> EXERCISE OBJECTIVE
Using the records below, count the lines containing "each" and give only the total.

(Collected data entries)
****

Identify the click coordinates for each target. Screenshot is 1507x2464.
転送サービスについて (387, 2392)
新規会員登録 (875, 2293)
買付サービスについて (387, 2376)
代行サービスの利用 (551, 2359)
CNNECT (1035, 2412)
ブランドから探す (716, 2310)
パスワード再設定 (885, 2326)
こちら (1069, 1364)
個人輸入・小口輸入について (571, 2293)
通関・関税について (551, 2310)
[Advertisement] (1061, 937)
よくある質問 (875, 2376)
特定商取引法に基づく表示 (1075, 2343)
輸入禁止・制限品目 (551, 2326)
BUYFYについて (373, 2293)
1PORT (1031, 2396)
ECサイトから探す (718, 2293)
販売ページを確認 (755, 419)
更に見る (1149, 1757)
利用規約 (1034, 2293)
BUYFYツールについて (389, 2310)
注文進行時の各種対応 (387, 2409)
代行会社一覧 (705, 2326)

****

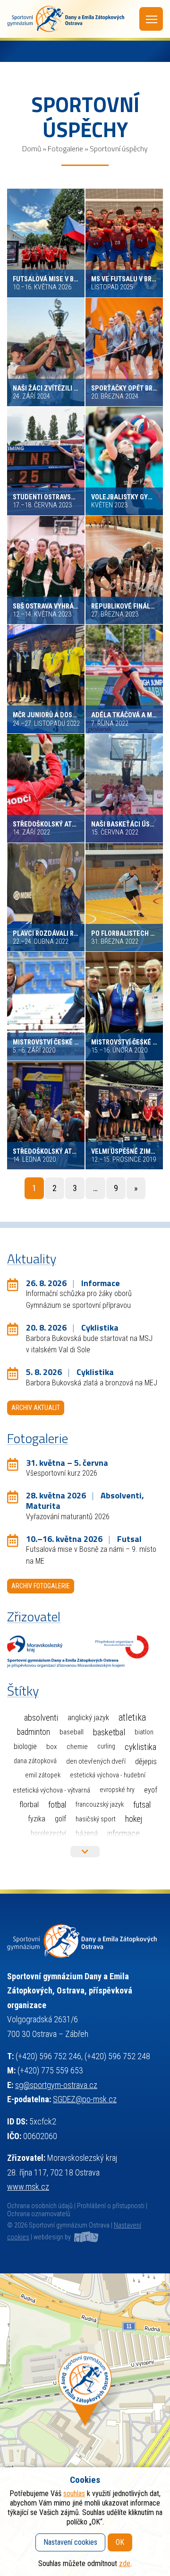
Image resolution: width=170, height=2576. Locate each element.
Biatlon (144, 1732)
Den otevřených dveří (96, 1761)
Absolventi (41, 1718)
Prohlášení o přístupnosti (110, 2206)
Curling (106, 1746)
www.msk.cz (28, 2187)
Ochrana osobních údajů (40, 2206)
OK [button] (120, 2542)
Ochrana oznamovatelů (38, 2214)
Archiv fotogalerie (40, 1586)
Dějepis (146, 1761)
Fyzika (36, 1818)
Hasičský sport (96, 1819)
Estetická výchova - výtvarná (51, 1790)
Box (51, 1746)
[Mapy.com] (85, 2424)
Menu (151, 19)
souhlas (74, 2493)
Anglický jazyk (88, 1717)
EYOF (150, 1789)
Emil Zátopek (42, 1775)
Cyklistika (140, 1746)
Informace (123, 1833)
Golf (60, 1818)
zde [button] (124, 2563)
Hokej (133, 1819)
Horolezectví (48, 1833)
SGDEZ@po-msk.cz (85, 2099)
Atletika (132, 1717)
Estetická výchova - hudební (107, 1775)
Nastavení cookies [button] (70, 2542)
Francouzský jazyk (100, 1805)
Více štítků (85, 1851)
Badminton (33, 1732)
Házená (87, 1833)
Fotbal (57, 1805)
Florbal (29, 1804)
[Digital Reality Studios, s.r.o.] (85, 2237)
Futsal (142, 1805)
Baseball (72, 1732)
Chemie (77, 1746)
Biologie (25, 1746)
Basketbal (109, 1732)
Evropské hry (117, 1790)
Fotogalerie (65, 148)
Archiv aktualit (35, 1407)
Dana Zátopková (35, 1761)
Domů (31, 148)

****

> THE COMPLETED TASK
2